_DATA PROVIDED_.
▼

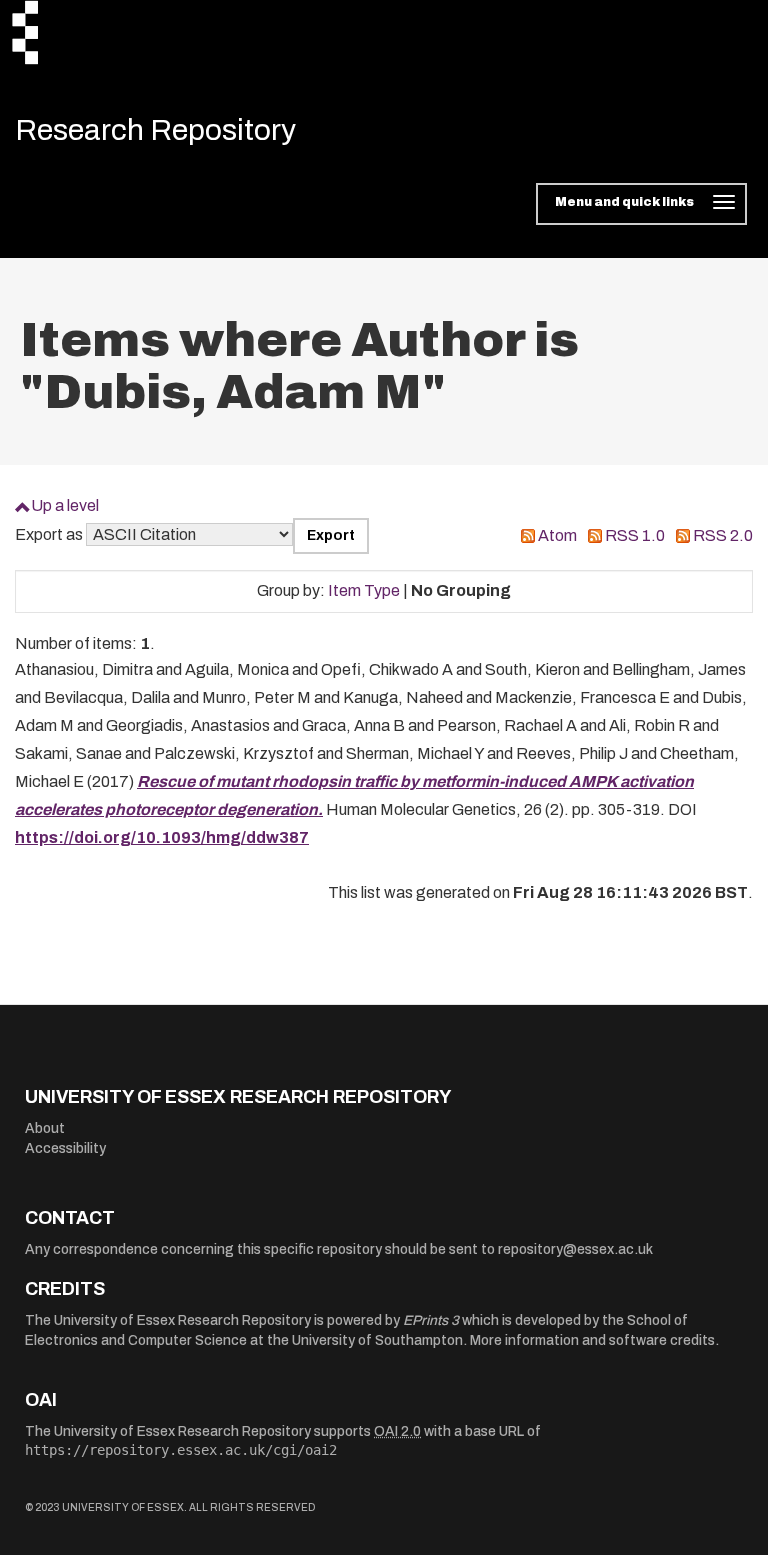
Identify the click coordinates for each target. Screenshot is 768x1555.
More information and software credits (592, 1340)
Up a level (65, 505)
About (45, 1128)
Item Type (364, 590)
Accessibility (65, 1148)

▲

Write out the material above once more, exactly as it reads, with no pictures.

Identify the click coordinates for each target. Screenshot is 768x1555.
More information and software credits (592, 1340)
Up a level (65, 505)
About (45, 1128)
Item Type (364, 590)
Accessibility (65, 1148)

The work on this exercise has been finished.